千葉 厚監督の話を聞く(宮城県登米高等学校)

 登米郡の8つの町と本吉郡津山町の9町が合併し、2005年の「平成の大合併」で誕生した人口約8万人の宮城県登米市。田園地帯が広がる米どころである。登米があるのは、この登米市登米町。「とめし、とよままち」と読む。明治時代に建てられたレトロな洋風建築物が残っている「みやぎの明治村」として、市内を代表する観光地だ。

 その代表的なものが、明治21年に建てられた旧登米高等尋常小学校校舎。今は「教育資料館」として多くの観光客を集めているが、なんと、千葉監督の名刺には「国重文 旧登米高等尋常小学校」の説明書きとともに教育資料館の写真がプリントされている。地歴公民科の千葉監督は「私は仙台出身で、登米町には来たことがなかったんです。もう、行く所、行く所、教材だらけです」と笑う。街をアピールする名刺を持っている高校野球の監督は珍しいのではないだろうか。

 そんな歴史情緒溢れる街にある登米は1920年に登米町立実科高等女学校として創立された。普通科と商業科があるが、商業科は募集停止となり、今年の1年生は普通科のみ。商業科は、今年、登米市内に開校した登米総合産業に移った。少子化の影響で、上沼、米山、米谷工と登米の商業科が統合されてできた登米総合産業。少子高齢化の進行は登米市も例外ではない。

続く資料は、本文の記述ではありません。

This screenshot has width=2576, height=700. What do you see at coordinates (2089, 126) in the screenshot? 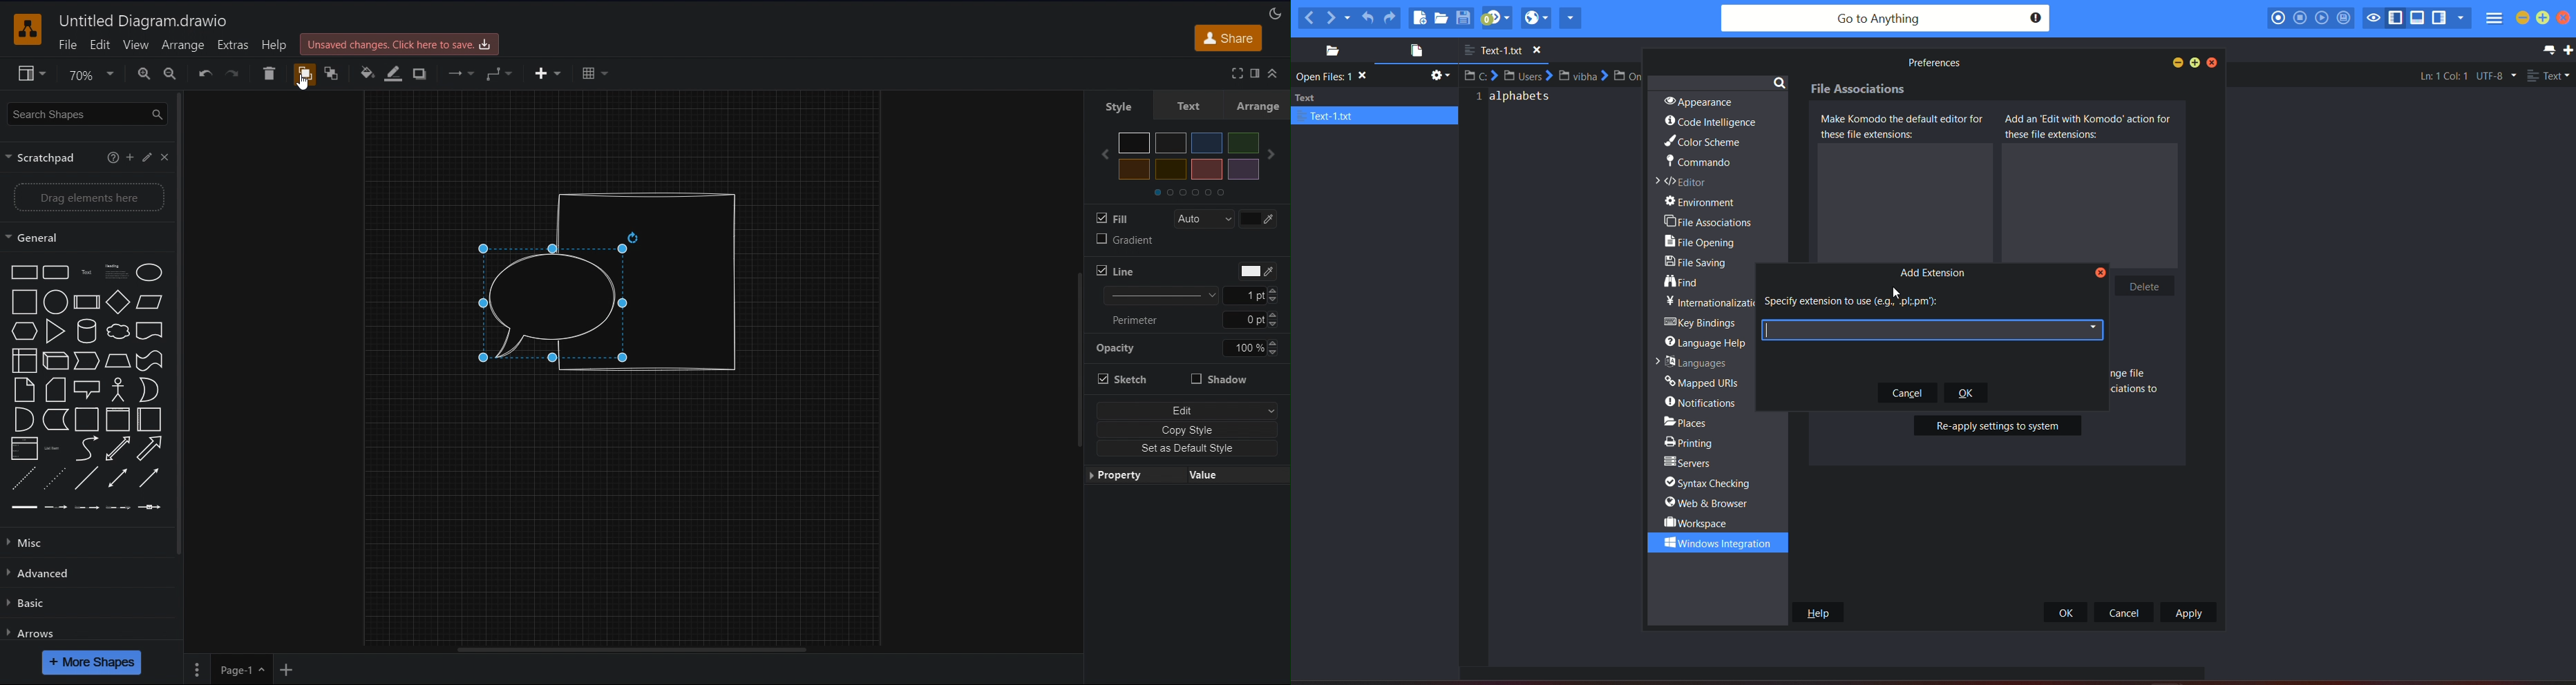
I see `Add as edit with komodo action for these file extensions` at bounding box center [2089, 126].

 ただ、子どもは減っているが、野球熱の高い地域でもある。「小学校の野球チーム、中学校の野球部が一生懸命なんです」と千葉監督。しかし、能力の高い選手、力のある選手は、県内外の私学に流れていく傾向があった。個々の選択の自由ではあるが、寂しさもある。

 2012年4月、気仙沼から転勤してきた千葉監督。その年の宮城大会まで部長を務め、宮城大会後から監督となり、「登米市から甲子園」というキャッチフレーズを掲げた。高校野球選手権大会が始まって今年で100年。仙台市はもちろん、近隣の石巻市、栗原市、大崎市、気仙沼市からの甲子園出場はあるが、登米地域からの甲子園出場はない。中学生への技術指導の講習会では「登米市から甲子園を目指そう」と話してきた。「登米に来てほしい」とか「登米を強くしたい」ということではなく、「地元から甲子園を目指さないか」という呼びかけ。特別、野球が強い高校があるわけでもない地域で、中学生に希望を持たせた。

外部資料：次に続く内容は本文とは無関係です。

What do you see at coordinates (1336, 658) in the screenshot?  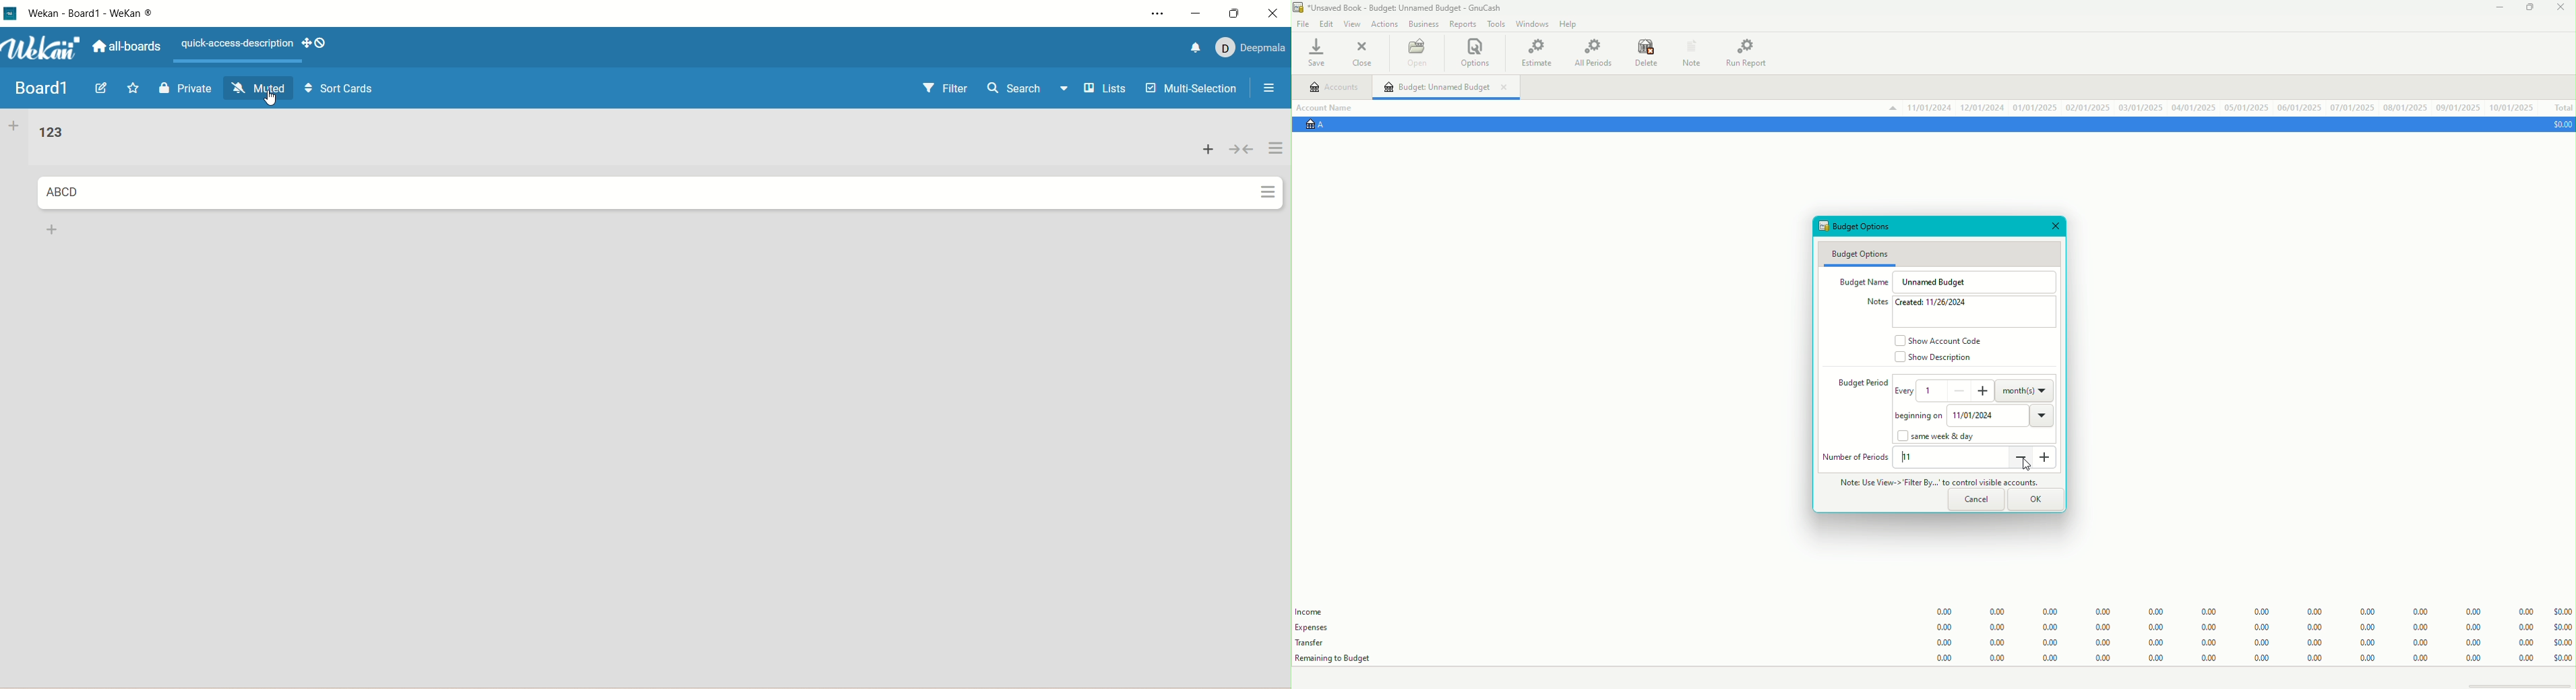 I see `Remaining to Budget` at bounding box center [1336, 658].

[page_break:この夏は自分たちの力で頂点へ!]

高橋 大喜主将(宮城県登米高等学校)

 187センチの長身エース・白岩 聖隆は、実は中学で野球を辞めようと思っていた。しかし、千葉 厚監督の話を聞き、「『登米市から甲子園』という思いでやっていると聞いて、高校でも野球をやってみようと思いました」と決意。また、「『登米市から甲子園』って、かっこよくないですか?かっこいいですよね。甲子園という目標を持って練習してきました」と、登米市の東和中出身の首藤 成世は言う。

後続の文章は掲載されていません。